Yazı hayatına şiirle başlayan Kabaklı’nın, İstanbul Yüksek Öğretmen Okulu’ndaki öğrenciliği sırasında Abdülbaki Gölpınarlı’yı Yûnus Emre hakkındaki bazı görüşleri dolayısıyla eleştirdiği ilk yazısı Son Saat gazetesinde yayımlandı (20 Kasım 1946).
1947 Martından itibaren Nurettin Topçu’nun çıkardığı Hareket dergisinde “Ayın Hercümerci” başlığı altında eleştiri yazıları yazdı. Bizim Türkiye dergisinde siyasî hiciv ve tahlilleri, Hisar ve İstanbul gibi dergilerde şiir, deneme ve eleştirileri yayımlandı; bir şiiriyle Nurullah Ataç’ın dikkatini çektiyse de şiirde ısrarlı olmadı. Tercüman gazetesinin açtığı fıkra yarışmasını kazanınca 1956 yılında derece alan diğer iki yarışmacıyla önce münâvebeli, 1957-1961 arası aralıklı, bu tarihten sonra da sürekli olarak “Gün Işığında” başlığıyla günlük yazılar yazdı.
3 Ekim 1986 yılında Tercüman’dan ayrılarak kısa ömürlü bir gazete olan Yeni Haber’de yazmaya başladıysa da Şubat 1988 yılında eski gazetesine döndü. Kapanmasından bir süre önce Tercüman’dan ayrılıp (Mart 1991) Türkiye gazetesine geçen Kabaklı 19 Kasım 2000 tarihine kadar bu gazetede yazılar yazdı.

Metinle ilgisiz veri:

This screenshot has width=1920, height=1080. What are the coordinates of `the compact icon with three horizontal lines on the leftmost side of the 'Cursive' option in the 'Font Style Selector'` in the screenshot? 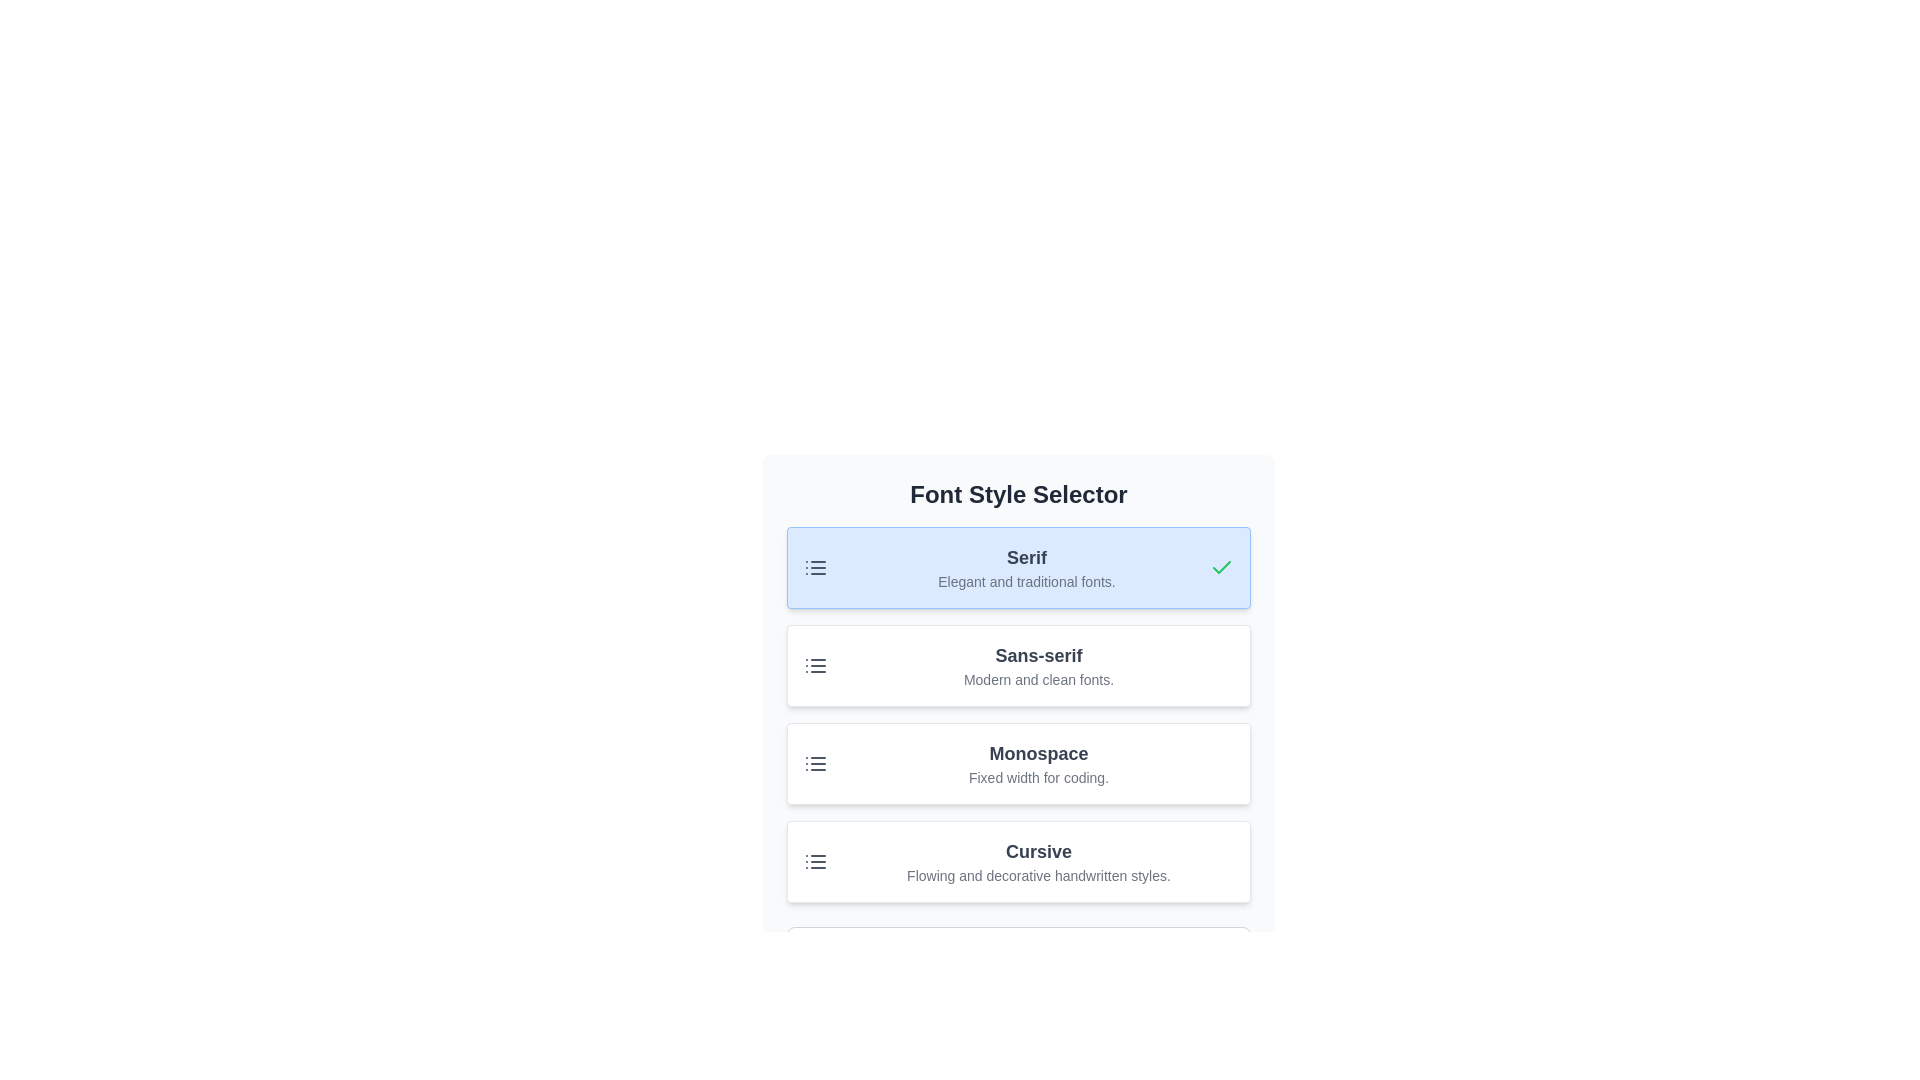 It's located at (816, 860).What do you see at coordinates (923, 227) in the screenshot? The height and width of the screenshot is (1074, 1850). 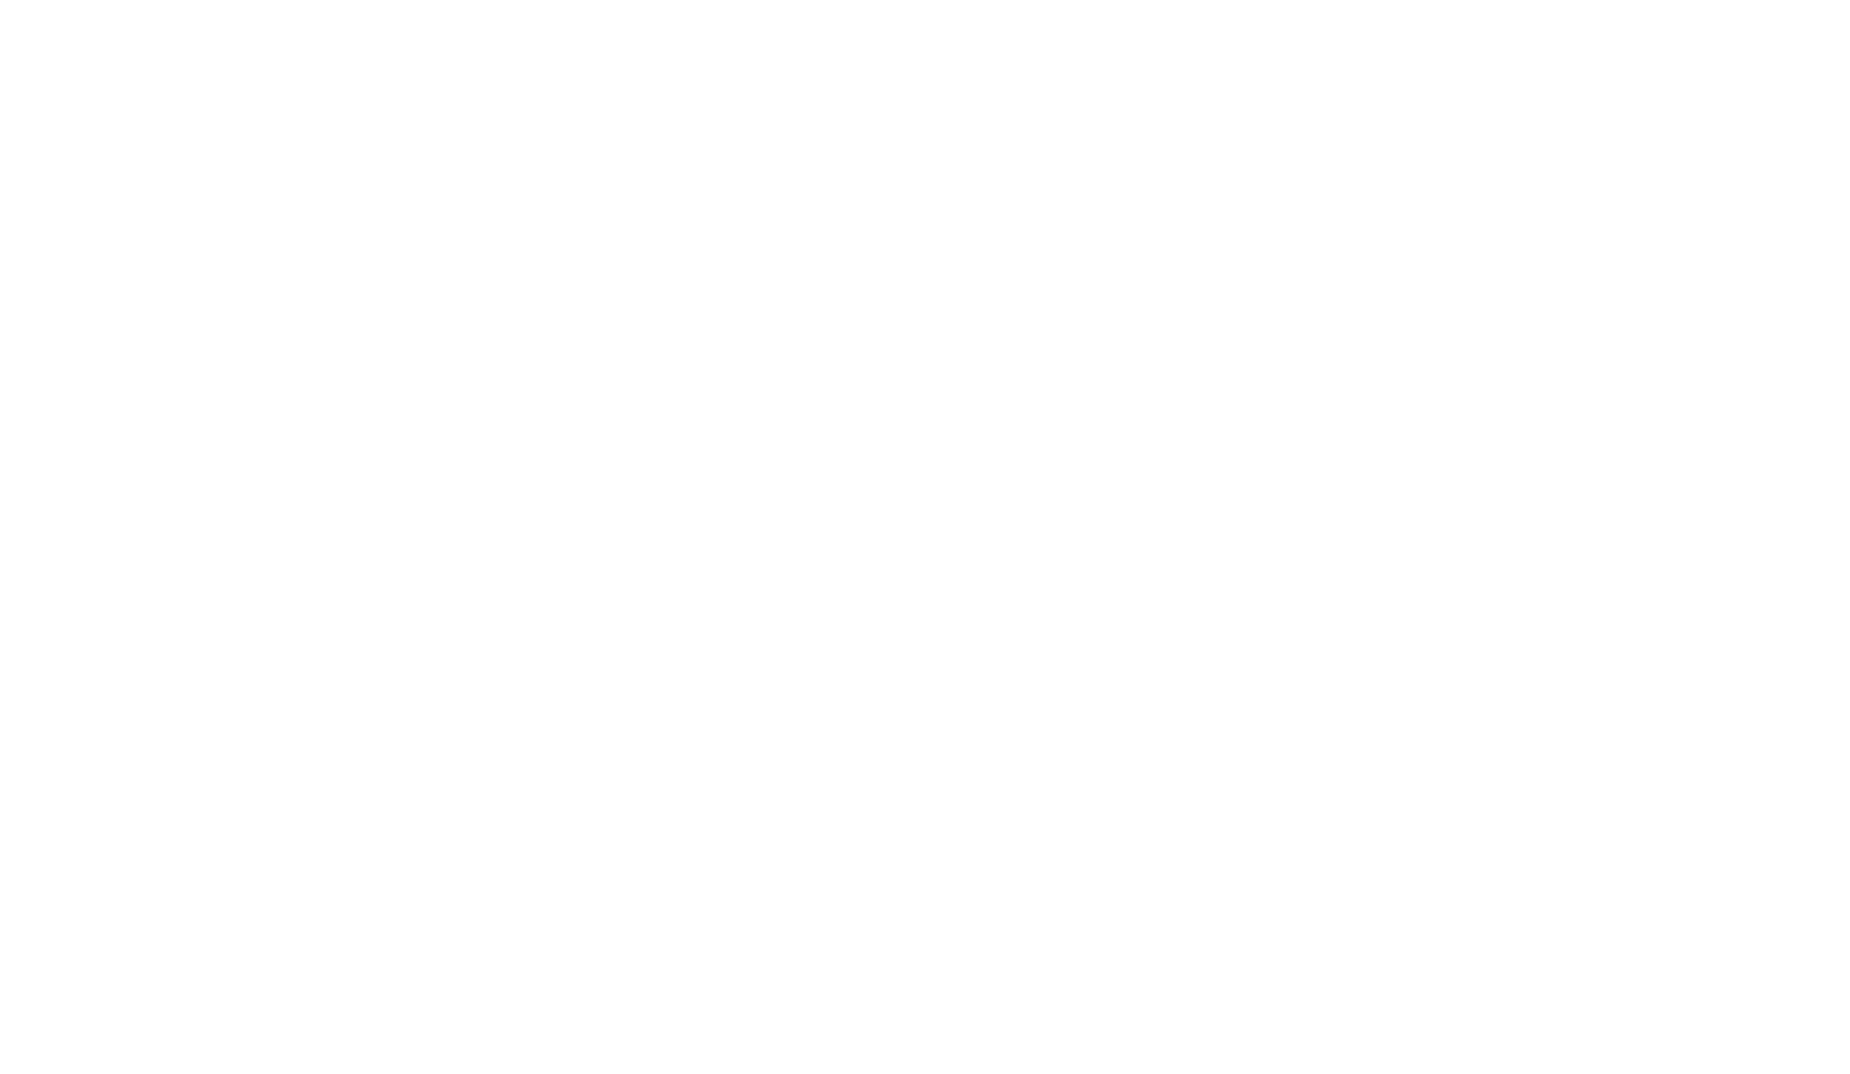 I see `'Spotted par Roxanne'` at bounding box center [923, 227].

Ahmet Kabaklı, edebiyat faaliyetlerini daha çok 1970 yılında kurucuları arasında yer aldığı ve başkanlığını yaptığı Türkiye Edebiyat Cemiyeti bünyesinde yürüttü. Bu cemiyetin yayın organı olarak Ocak 1972 yılındaTürk Edebiyatı dergisini çıkarmaya başladı. 1978 yılında da Türk Edebiyatı Vakfı’nın kurulmasına öncülük etti ve ömrünün sonuna kadar bu vakfın başkanlığında bulundu.
Çok sayıda ödül kazanan ve 1996’da gönüllü kuruluşlarca “şeyhülmuharrirîn” ilân edilen Kabaklı 8 Şubat 2001’de İstanbul’da hayatını kaybetti ve Eyüp’te toprağa verildi. Türk Edebiyatı dergisinin, vefatından sonra çıkan sayısı (Mart-Nisan 2001, sy. 329-330) Ahmet Kabaklı ile ilgili yazılara ayrıldı.
Ahmet Kabaklı gazete yazılarında polemikçi üslûbuyla öne çıkmış, millî kültürü ve mânevî değerleri savunarak Anadolu insanının sesi olmuş, bir dönemde adı Tercüman gazetesiyle özdeşleşmiştir. Tarihte ve kültürde devamlılık fikrini savunan Kabaklı hânedanlar ve rejimler değişse de devletimizin tek olduğu, Osmanlı Devleti’nin “devlet-i ebed-müddet” idealinin kendisinden önceki Türk devletlerini ve Türkiye Cumhuriyeti’ni de içine aldığı düşüncesindedir.
Ona göre İslâmiyet ve Türklük tarihte benzerine az rastlanır bir terkip vücuda getirmiştir; bu terkibin taşıdığı zenginliklerden bugün de istifade edilmesi gerekir. Türkler çeşitli kültürlerle temas ederek bugüne kadar gelmiş, fakat kendi kültürlerini koruyup Türk kalmayı başarmışlardır. Dünyaya hâkim bir ruh ve fetih zihniyetiyle bakan eski Türkler, diğer kültürlerden sadece gerekli ve faydalı gördüklerini alarak bunlara kendi damgalarını vurdukları için Türk kültürü yakın zamanlara kadar orijinalliğini korumuştur.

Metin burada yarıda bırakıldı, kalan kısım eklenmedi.